(ASSIGNMENT): Only an exact repetition of the lines from the one that holds "Task: Toggle the CUDA checkbox" to the end of the records is wanted.

(MATERIALS PROVIDED):
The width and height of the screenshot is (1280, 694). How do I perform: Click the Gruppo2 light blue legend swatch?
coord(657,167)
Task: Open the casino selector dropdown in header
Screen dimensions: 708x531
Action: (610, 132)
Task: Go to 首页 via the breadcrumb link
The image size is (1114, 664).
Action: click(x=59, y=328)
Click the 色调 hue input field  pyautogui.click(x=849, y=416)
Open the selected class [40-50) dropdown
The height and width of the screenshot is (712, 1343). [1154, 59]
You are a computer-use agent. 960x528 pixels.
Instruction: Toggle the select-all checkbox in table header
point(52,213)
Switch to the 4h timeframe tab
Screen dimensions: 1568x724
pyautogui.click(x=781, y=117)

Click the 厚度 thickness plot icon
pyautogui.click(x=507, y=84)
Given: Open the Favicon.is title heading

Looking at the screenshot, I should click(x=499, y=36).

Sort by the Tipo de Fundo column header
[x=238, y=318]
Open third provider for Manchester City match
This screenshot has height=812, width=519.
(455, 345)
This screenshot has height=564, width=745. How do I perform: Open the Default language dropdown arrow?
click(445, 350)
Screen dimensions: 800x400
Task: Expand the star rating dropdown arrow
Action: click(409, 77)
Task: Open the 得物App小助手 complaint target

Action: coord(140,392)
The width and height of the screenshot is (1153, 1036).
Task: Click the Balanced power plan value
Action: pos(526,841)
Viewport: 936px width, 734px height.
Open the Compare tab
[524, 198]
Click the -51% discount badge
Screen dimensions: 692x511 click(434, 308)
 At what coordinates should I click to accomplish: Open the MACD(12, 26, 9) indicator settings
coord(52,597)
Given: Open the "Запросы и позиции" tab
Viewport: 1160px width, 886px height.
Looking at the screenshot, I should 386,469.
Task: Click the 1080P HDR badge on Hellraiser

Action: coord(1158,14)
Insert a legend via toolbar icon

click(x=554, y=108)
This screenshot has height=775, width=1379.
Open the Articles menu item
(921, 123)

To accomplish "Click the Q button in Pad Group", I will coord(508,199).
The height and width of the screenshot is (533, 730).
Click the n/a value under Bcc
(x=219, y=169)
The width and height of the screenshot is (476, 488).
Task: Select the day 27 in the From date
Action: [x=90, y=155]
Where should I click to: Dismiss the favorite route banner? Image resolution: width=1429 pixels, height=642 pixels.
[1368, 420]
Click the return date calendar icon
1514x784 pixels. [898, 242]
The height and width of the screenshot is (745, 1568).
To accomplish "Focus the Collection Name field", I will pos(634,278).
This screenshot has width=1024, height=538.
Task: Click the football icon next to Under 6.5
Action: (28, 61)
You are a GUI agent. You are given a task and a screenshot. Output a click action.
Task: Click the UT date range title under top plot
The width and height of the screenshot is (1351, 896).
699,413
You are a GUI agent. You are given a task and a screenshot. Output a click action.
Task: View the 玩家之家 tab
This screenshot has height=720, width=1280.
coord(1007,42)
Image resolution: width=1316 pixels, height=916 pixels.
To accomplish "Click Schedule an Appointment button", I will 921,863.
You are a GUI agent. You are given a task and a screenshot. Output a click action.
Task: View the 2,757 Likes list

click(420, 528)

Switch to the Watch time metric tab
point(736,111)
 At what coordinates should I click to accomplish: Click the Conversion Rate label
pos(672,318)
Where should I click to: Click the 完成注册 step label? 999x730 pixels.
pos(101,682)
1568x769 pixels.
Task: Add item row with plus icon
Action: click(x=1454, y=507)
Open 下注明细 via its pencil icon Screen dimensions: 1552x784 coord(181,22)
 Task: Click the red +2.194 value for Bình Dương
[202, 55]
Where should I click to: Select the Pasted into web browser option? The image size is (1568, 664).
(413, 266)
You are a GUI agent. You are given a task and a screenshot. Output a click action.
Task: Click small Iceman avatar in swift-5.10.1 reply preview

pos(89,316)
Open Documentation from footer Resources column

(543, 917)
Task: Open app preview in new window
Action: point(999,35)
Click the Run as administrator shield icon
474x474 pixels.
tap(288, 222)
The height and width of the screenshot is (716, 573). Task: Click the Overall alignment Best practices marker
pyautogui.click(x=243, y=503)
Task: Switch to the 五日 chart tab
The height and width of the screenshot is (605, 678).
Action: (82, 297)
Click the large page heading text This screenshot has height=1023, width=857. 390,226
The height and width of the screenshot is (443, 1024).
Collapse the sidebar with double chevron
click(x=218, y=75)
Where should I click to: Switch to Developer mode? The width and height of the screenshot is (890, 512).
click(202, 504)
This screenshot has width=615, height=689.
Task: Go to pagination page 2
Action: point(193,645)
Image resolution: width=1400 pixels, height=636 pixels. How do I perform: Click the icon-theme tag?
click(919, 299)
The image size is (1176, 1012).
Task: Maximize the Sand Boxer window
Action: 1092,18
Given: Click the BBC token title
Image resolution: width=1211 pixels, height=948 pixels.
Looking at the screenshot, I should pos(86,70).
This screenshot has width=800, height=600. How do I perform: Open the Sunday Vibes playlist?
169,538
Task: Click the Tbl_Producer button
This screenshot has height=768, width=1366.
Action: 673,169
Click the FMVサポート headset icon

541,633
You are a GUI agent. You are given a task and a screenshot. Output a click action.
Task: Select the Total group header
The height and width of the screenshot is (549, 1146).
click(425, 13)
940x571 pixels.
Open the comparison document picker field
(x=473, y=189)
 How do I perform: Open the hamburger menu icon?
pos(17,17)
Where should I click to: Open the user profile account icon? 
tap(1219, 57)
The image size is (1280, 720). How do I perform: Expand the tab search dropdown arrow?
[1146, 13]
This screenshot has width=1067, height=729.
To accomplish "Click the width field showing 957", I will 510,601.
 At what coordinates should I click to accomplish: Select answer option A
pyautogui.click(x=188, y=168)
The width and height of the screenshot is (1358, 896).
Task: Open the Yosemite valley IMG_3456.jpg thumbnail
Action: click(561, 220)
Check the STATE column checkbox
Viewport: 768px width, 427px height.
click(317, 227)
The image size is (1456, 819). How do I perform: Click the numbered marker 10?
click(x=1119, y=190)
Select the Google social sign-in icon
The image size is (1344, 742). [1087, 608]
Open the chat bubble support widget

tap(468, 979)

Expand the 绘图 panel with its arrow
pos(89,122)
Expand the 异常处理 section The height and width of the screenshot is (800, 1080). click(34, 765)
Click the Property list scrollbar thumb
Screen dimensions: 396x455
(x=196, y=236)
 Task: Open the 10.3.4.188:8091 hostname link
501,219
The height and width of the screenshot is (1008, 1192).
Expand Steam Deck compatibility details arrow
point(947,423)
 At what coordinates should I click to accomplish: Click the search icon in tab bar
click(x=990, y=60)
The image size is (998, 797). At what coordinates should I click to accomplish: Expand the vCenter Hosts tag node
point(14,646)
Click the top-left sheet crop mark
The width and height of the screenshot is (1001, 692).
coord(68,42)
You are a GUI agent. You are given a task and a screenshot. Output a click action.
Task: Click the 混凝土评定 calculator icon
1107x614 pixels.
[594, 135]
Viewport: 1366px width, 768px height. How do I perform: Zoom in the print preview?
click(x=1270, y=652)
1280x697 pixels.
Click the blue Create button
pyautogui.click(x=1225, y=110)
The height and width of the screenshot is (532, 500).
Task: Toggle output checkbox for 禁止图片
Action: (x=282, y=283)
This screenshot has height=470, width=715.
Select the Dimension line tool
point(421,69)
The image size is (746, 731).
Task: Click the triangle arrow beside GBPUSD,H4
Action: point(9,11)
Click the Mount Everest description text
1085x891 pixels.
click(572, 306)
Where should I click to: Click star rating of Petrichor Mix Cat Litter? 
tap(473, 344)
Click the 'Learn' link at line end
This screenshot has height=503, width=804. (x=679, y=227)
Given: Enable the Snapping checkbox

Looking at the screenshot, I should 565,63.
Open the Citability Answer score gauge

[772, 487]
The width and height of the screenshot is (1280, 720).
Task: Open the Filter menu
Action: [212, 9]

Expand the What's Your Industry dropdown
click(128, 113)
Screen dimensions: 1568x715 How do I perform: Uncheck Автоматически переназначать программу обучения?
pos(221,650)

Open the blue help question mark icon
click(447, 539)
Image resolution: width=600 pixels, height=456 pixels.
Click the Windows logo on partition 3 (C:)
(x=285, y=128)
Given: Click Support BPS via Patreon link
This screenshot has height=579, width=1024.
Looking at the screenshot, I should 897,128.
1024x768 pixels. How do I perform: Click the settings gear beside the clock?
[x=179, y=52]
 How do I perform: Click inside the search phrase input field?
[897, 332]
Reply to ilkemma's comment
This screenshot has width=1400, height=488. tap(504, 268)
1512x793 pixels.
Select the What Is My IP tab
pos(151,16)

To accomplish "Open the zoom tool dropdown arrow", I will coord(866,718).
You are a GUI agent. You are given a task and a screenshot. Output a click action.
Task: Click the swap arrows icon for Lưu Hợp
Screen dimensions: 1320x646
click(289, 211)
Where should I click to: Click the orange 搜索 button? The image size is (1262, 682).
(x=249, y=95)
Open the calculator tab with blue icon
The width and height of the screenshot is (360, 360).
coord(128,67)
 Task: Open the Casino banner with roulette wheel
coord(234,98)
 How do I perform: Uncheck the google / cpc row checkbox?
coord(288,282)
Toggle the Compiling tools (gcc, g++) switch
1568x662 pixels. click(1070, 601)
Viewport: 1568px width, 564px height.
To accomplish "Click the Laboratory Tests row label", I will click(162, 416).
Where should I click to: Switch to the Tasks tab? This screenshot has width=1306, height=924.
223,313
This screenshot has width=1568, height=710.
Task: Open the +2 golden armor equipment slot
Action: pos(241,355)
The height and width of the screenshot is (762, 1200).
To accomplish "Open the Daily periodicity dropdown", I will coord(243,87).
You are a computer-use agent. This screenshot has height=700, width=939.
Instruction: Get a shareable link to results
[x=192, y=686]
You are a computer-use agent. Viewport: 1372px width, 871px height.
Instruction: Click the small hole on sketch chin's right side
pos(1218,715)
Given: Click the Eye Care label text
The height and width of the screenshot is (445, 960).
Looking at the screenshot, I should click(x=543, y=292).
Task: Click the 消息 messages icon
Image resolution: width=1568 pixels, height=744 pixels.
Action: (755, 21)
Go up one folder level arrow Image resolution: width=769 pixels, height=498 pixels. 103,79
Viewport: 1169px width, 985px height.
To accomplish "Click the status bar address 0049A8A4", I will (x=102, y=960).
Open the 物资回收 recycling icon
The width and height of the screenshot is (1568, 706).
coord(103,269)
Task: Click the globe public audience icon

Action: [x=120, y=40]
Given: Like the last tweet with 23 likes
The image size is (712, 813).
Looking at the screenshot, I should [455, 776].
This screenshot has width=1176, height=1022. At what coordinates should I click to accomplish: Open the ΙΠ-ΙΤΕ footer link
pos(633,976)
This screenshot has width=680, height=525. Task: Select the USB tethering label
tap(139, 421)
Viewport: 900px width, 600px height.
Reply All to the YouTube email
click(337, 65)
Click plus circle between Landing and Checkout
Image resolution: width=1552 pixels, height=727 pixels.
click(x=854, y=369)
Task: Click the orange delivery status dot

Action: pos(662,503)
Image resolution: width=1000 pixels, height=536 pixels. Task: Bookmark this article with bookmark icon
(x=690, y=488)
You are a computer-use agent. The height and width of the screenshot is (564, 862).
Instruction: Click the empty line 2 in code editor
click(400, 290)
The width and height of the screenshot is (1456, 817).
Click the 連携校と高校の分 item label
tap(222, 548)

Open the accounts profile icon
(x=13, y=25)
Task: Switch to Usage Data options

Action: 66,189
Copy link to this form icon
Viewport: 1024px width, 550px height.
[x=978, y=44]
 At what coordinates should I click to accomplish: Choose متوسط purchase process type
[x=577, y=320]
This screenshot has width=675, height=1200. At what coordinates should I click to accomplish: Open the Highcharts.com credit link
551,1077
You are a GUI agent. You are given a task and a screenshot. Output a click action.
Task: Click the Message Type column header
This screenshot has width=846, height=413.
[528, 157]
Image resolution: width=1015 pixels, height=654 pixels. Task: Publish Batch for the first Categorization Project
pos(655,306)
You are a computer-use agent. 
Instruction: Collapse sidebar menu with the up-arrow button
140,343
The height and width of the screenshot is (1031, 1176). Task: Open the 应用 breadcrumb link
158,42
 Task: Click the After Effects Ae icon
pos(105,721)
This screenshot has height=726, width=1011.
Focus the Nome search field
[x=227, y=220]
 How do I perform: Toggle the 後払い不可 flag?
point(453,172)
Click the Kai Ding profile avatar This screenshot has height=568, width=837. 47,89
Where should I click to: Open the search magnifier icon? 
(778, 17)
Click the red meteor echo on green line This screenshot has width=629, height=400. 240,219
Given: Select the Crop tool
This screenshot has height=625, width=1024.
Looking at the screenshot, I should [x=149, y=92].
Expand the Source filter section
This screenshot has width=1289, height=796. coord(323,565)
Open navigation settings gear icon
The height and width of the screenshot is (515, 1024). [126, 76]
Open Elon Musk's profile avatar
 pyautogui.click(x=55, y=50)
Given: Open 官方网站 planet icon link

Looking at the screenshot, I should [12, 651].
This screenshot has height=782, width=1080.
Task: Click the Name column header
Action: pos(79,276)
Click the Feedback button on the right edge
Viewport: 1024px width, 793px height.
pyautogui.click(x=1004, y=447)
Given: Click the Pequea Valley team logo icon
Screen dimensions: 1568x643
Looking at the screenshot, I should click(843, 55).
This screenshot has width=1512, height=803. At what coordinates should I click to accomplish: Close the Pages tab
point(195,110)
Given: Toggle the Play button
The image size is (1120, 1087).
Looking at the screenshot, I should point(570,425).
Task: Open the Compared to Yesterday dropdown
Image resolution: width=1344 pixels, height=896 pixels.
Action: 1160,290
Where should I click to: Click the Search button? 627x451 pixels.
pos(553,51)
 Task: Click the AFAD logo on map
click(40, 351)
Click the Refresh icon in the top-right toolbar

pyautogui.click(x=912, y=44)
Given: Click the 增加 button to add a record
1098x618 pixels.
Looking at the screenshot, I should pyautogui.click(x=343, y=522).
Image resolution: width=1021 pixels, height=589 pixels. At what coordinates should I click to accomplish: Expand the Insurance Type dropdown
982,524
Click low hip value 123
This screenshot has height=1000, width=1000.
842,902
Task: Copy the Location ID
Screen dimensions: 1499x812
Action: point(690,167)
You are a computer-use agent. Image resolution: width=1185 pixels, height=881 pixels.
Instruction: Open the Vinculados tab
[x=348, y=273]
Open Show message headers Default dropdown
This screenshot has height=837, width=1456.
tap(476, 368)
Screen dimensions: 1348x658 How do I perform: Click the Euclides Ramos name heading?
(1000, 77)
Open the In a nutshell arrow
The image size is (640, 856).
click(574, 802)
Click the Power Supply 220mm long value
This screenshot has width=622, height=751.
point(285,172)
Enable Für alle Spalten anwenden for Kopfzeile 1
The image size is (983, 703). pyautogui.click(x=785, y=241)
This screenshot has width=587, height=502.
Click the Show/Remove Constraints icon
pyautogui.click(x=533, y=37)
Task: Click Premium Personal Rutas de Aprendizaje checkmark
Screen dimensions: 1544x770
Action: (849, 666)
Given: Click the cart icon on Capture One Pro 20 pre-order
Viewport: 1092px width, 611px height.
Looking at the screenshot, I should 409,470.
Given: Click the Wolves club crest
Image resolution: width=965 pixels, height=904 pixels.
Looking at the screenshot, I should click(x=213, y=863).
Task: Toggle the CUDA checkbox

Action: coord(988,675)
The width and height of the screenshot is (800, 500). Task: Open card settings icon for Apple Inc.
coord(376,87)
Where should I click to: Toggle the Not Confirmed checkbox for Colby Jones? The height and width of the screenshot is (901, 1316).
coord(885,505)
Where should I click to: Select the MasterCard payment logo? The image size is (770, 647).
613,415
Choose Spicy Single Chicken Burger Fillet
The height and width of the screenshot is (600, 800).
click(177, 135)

(RESPONSE TO THIS EXERCISE):
Task: Toggle the CUDA checkbox

Action: coord(988,675)
The width and height of the screenshot is (800, 500). Task: Open card settings icon for Apple Inc.
coord(376,87)
Where should I click to: Toggle the Not Confirmed checkbox for Colby Jones? The height and width of the screenshot is (901, 1316).
coord(885,505)
Where should I click to: Select the MasterCard payment logo? The image size is (770, 647).
613,415
Choose Spicy Single Chicken Burger Fillet
The height and width of the screenshot is (600, 800).
click(177, 135)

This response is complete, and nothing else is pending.